**WORK INSTRUCTIONS**
Go through the entries below and print, exactly, the lines starting at the one with "This screenshot has width=548, height=395." and ending at the one with "You are a GUI", keeping both ends and no others.

**RECORD EXTRACTS**
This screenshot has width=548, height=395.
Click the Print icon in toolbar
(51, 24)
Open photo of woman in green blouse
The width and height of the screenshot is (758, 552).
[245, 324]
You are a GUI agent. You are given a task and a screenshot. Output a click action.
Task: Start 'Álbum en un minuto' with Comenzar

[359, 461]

...

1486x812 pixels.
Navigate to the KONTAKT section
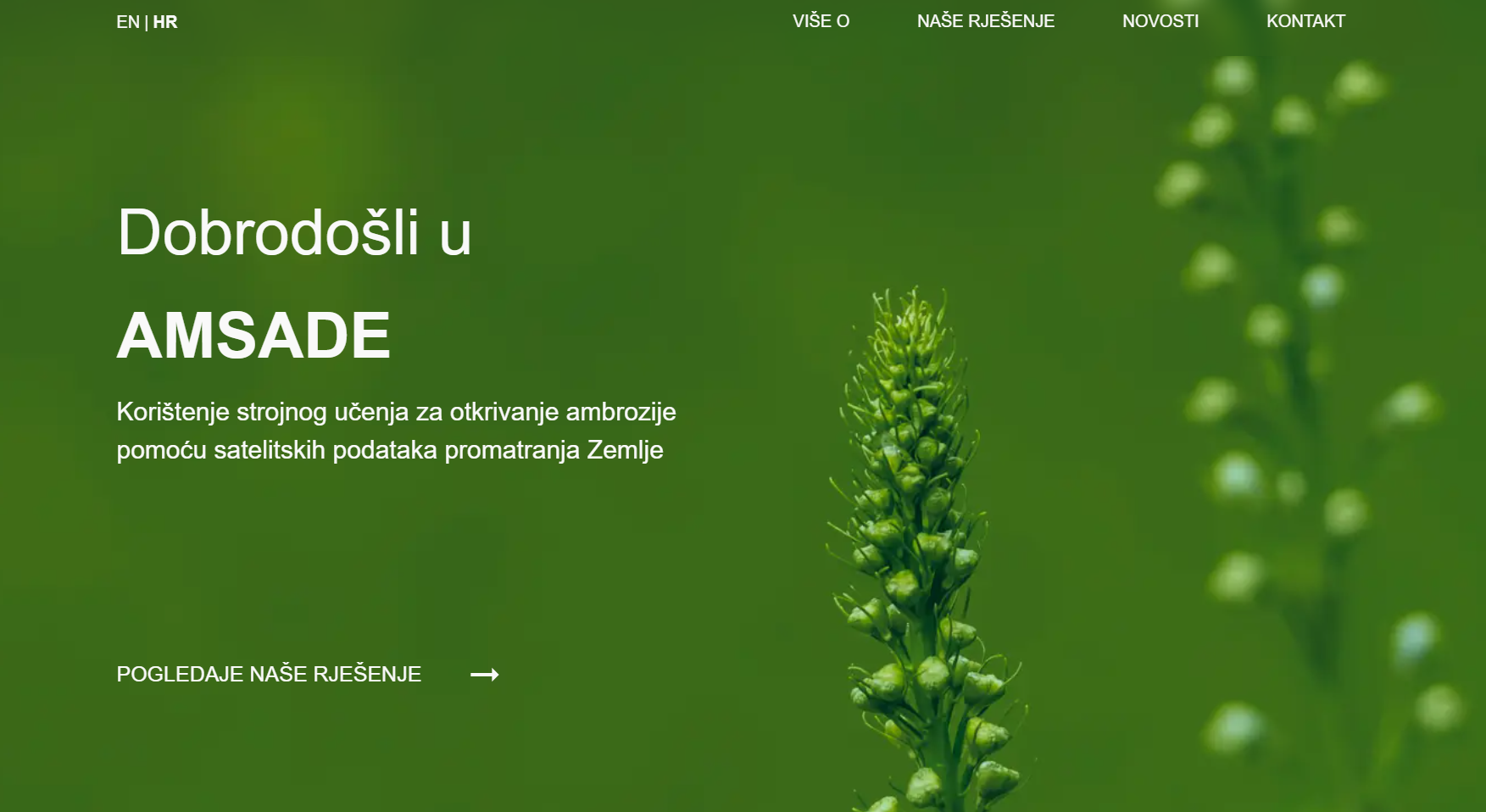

**ANSWER TO THE EXERCISE**
This screenshot has width=548, height=395.
Click the Print icon in toolbar
(51, 24)
Open photo of woman in green blouse
The width and height of the screenshot is (758, 552).
[245, 324]
You are a GUI agent. You are given a task and a screenshot. Output a click action.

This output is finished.